◆ What the task asks: Write out every line of the material below word for word, but leave the pictures out.

===== Task input

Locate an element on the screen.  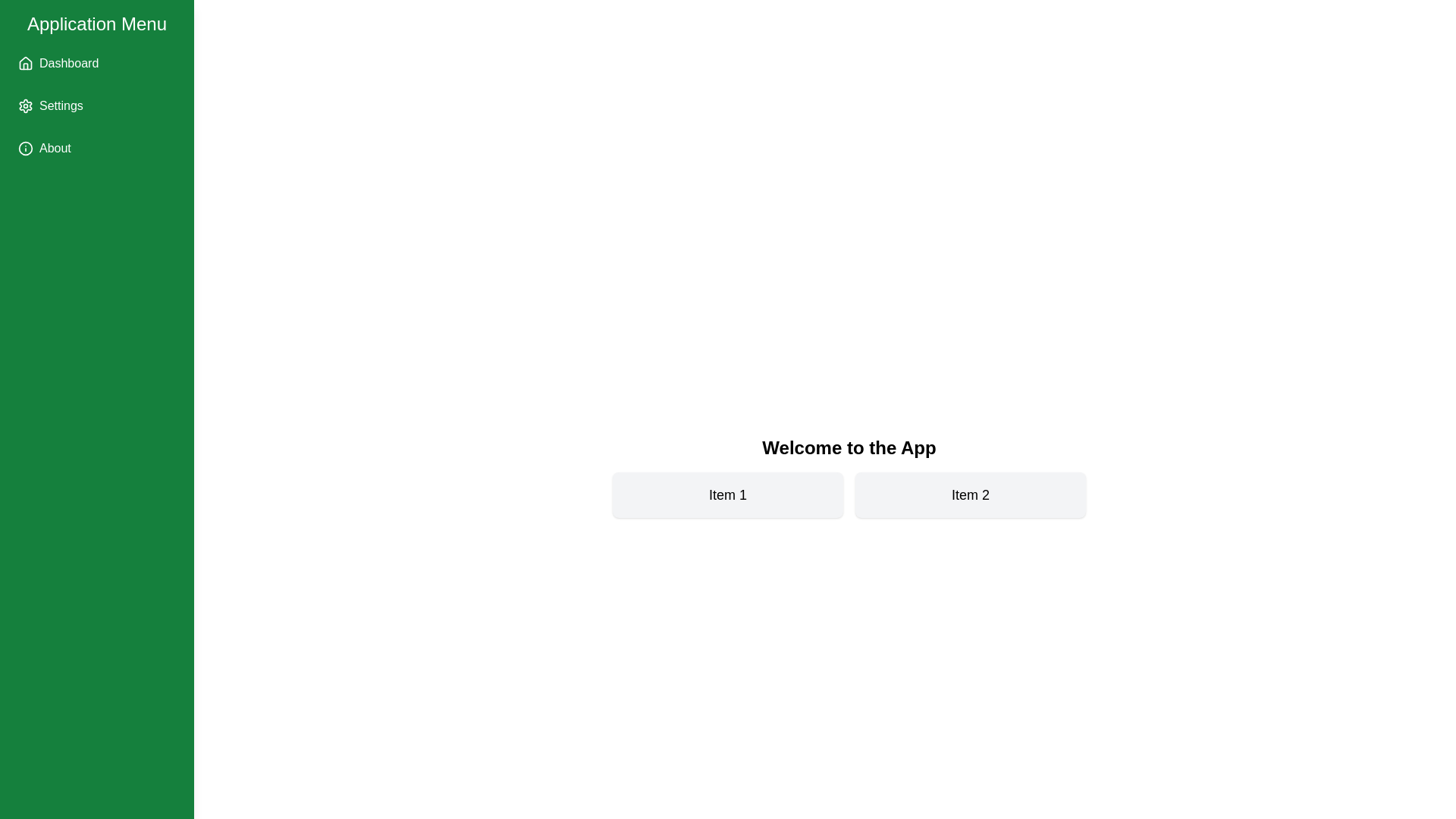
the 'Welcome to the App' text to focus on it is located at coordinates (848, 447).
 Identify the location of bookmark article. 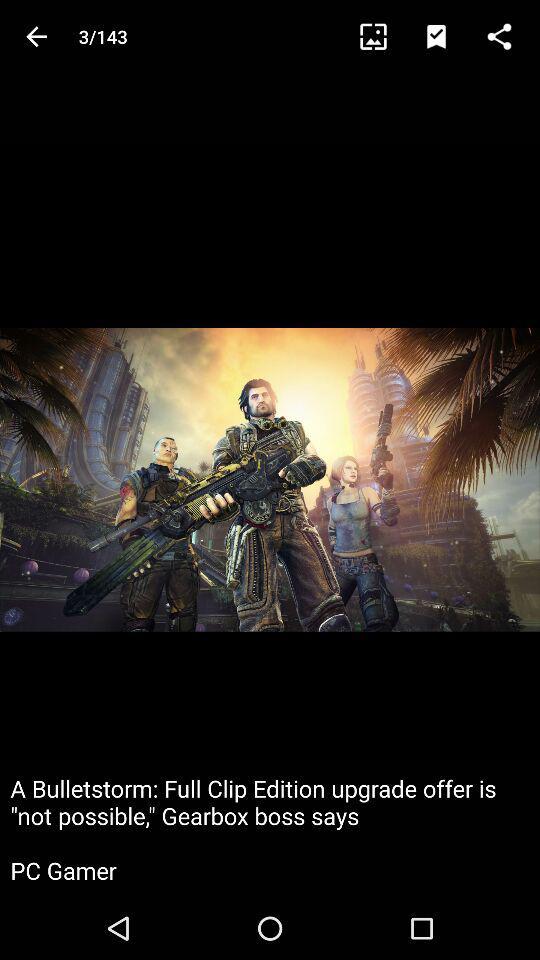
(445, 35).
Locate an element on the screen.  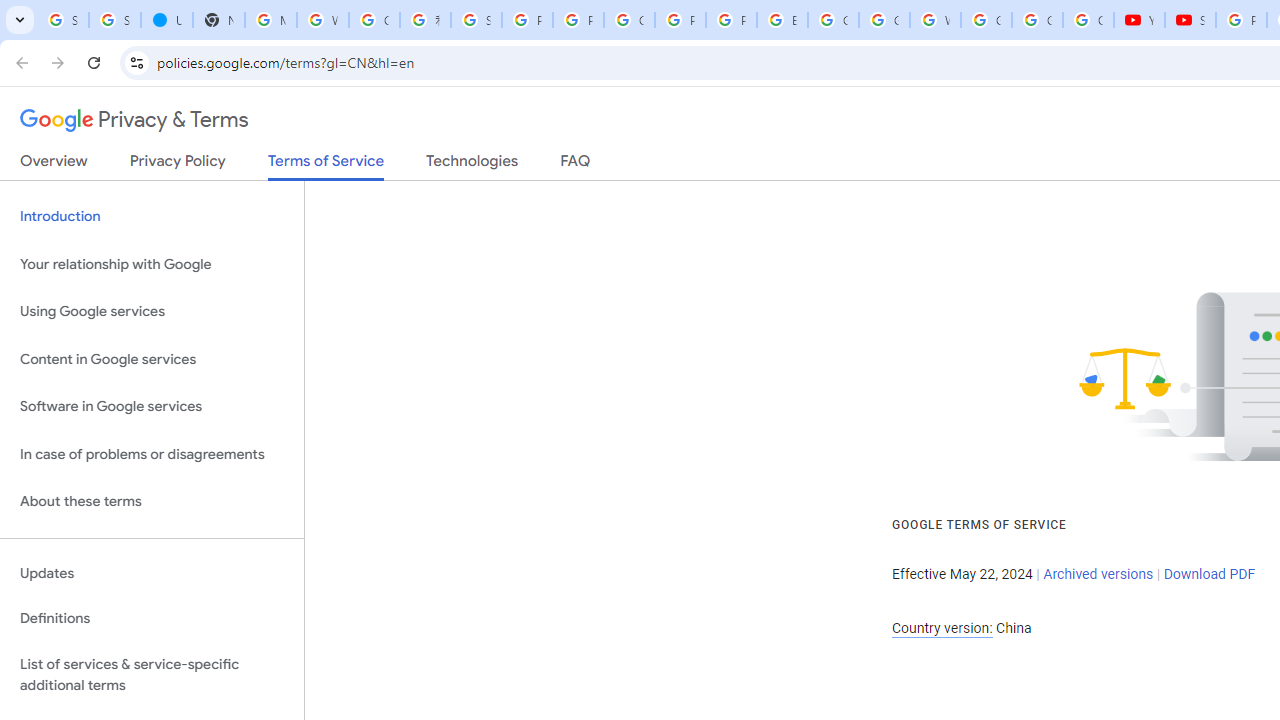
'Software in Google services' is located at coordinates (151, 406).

==========

◆ Final result:
Locate an element on the screen.  
the 'Welcome to the App' text to focus on it is located at coordinates (848, 447).
 Identify the location of bookmark article. 
(445, 35).
Locate an element on the screen.  
'Software in Google services' is located at coordinates (151, 406).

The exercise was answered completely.